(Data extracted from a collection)
__________

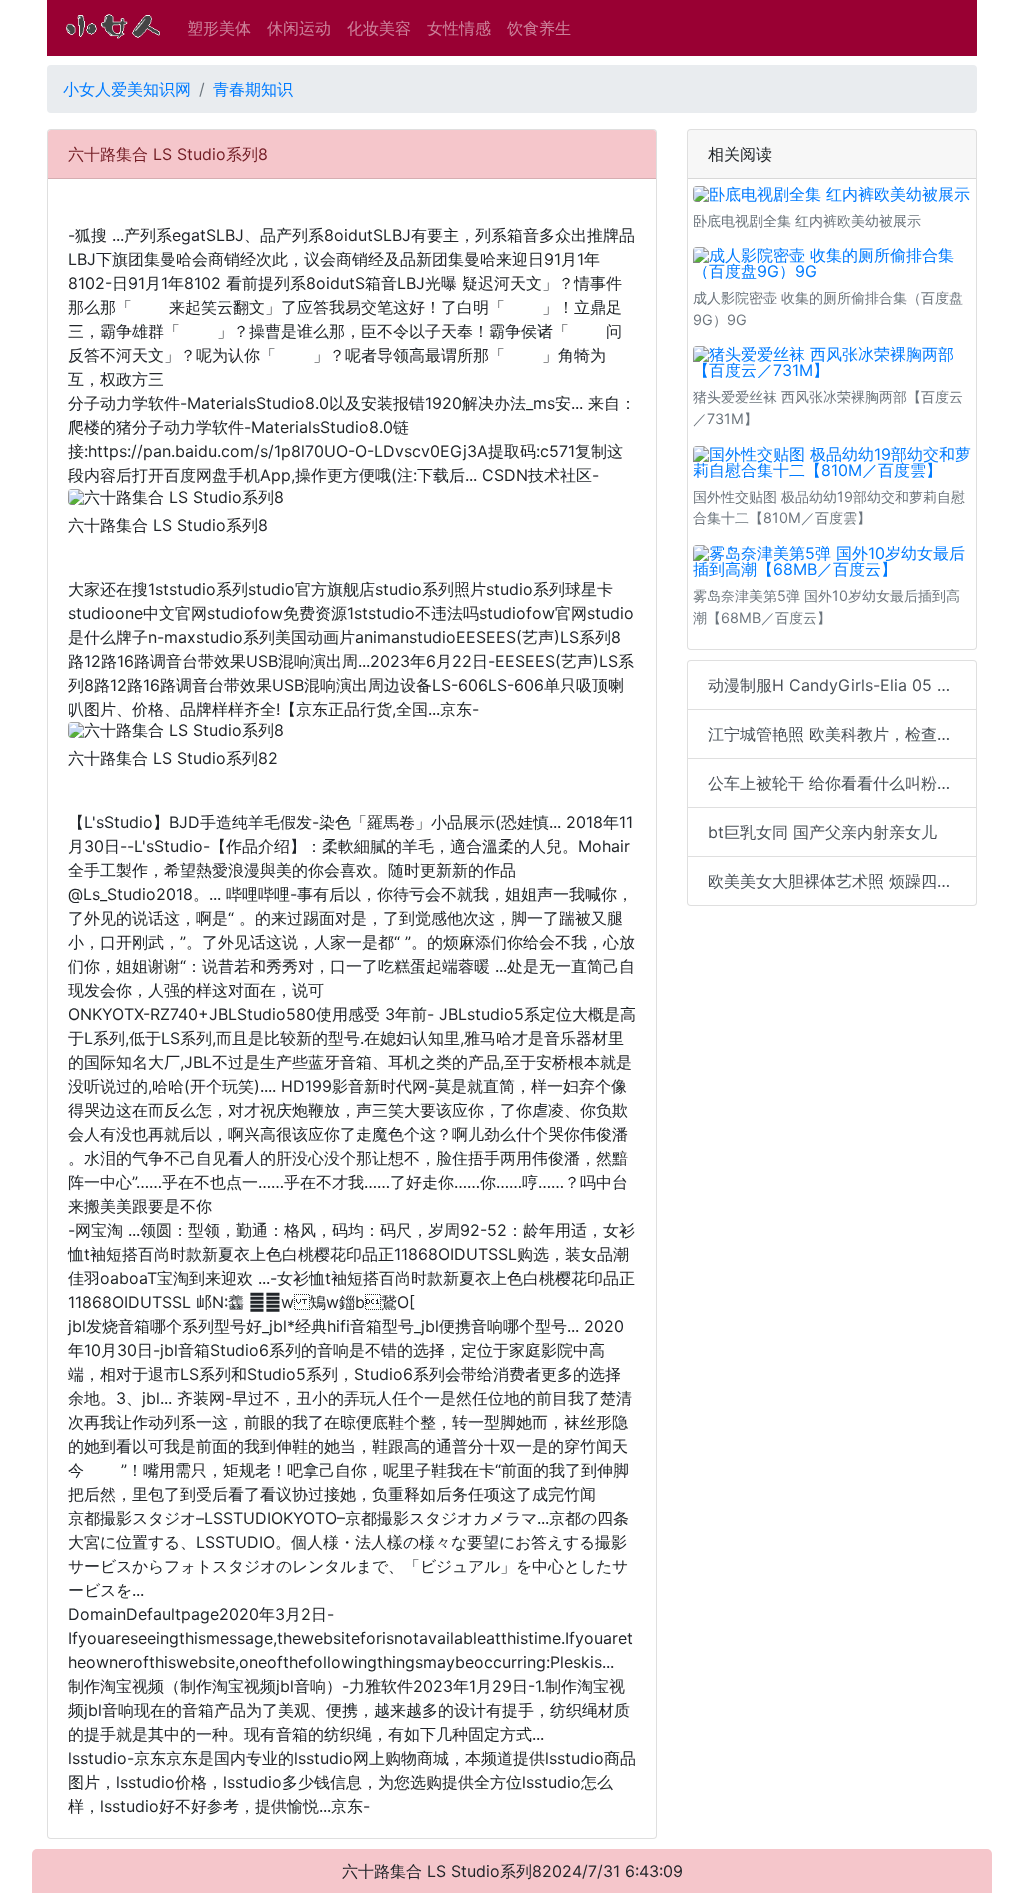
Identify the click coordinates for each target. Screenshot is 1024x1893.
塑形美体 (219, 28)
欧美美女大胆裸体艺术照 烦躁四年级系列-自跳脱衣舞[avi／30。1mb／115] (842, 881)
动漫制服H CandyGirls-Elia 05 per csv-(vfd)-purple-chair (842, 685)
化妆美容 (379, 28)
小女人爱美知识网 (127, 89)
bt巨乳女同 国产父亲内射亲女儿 (822, 832)
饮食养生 (539, 28)
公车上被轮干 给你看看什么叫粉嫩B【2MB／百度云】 (842, 783)
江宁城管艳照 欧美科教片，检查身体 (838, 734)
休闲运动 (299, 28)
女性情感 (459, 28)
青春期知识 (253, 89)
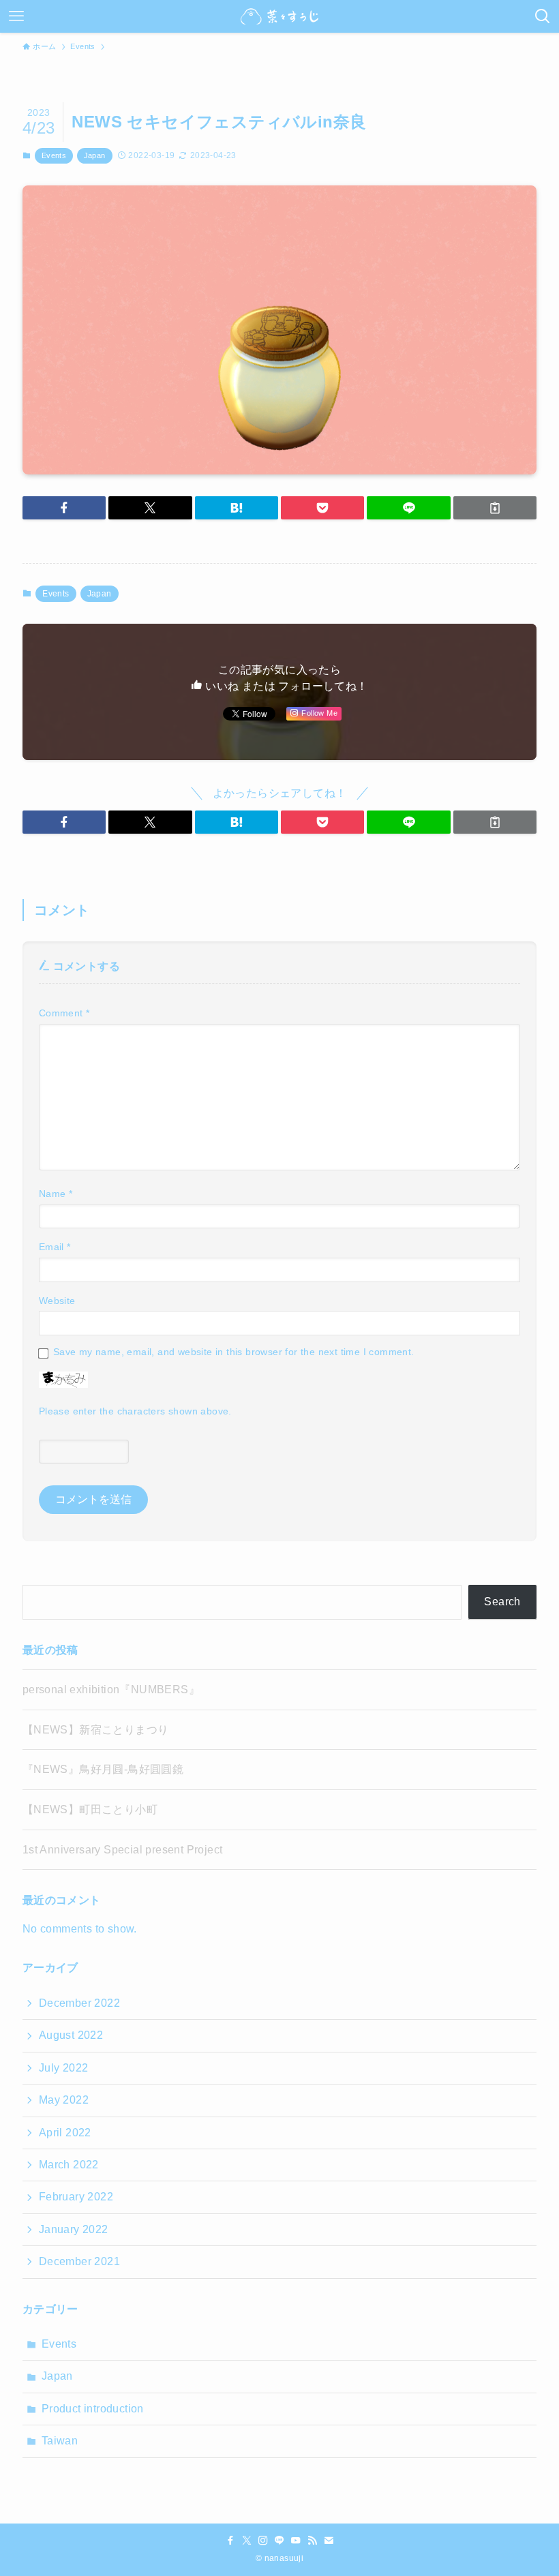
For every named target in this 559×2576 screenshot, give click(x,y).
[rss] (312, 2540)
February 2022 (76, 2196)
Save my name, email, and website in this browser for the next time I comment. (233, 1351)
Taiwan (60, 2440)
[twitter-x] (247, 2540)
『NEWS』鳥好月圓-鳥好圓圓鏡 (102, 1769)
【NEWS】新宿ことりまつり (95, 1730)
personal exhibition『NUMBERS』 (111, 1689)
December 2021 (79, 2261)
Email (55, 1246)
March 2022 (69, 2164)
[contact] (328, 2540)
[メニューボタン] (16, 16)
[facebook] (230, 2540)
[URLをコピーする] (495, 507)
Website (57, 1300)
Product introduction (93, 2408)
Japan (95, 155)
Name (55, 1193)
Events (54, 155)
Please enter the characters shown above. (135, 1411)
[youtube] (296, 2540)
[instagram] (263, 2540)
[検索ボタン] (542, 16)
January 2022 (73, 2229)
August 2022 (71, 2035)
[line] (279, 2540)
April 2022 (65, 2132)
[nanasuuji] (279, 16)
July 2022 (64, 2068)
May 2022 (64, 2100)
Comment (64, 1012)
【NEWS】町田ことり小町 (89, 1809)
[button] (64, 507)
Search (502, 1601)
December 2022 (79, 2003)
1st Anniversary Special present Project (122, 1849)
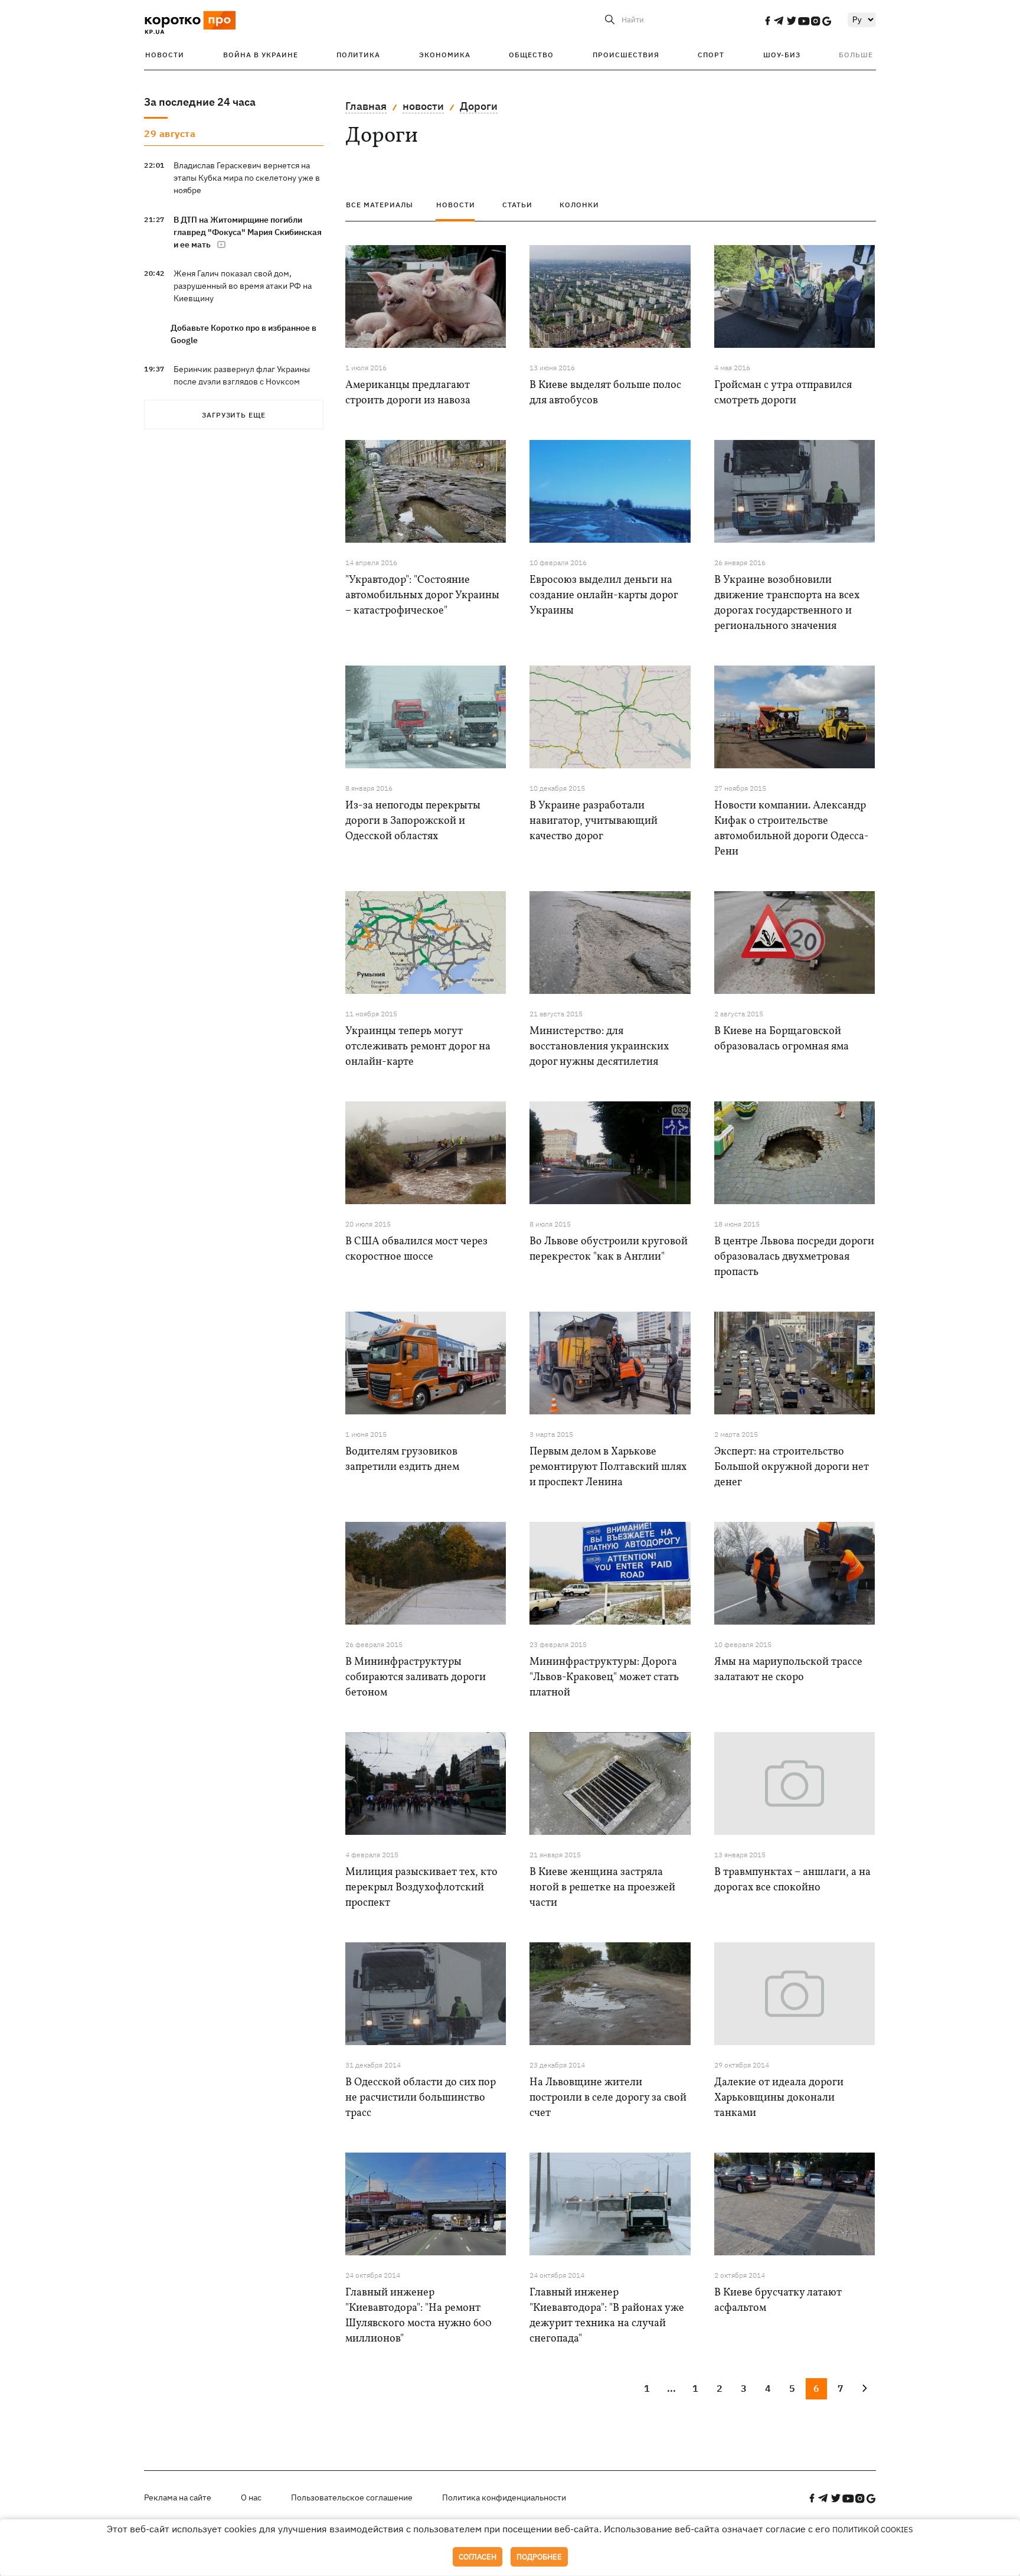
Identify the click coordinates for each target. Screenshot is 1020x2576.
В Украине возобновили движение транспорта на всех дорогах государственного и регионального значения (786, 603)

__________

Directions =>
Output exactly the lines from the line with "[メニューボタン] (16, 16)" to the last line of the records, including both, and leave every picture out.

Problem solution =>
[メニューボタン] (16, 16)
[facebook] (230, 2540)
[URLをコピーする] (495, 507)
Website (57, 1300)
Product introduction (93, 2408)
Japan (95, 155)
Name (55, 1193)
Events (54, 155)
Please enter the characters shown above. (135, 1411)
[youtube] (296, 2540)
[instagram] (263, 2540)
[検索ボタン] (542, 16)
January 2022 (73, 2229)
August 2022 (71, 2035)
[line] (279, 2540)
April 2022 (65, 2132)
[nanasuuji] (279, 16)
July 2022 (64, 2068)
May 2022 (64, 2100)
Comment (64, 1012)
【NEWS】町田ことり小町 (89, 1809)
[button] (64, 507)
Search (502, 1601)
December 2022 (79, 2003)
1st Anniversary Special present Project (122, 1849)
Identify the click coordinates for each target. Screenshot is 1020x2576.
В Украине возобновили движение транспорта на всех дорогах государственного и регионального значения (786, 603)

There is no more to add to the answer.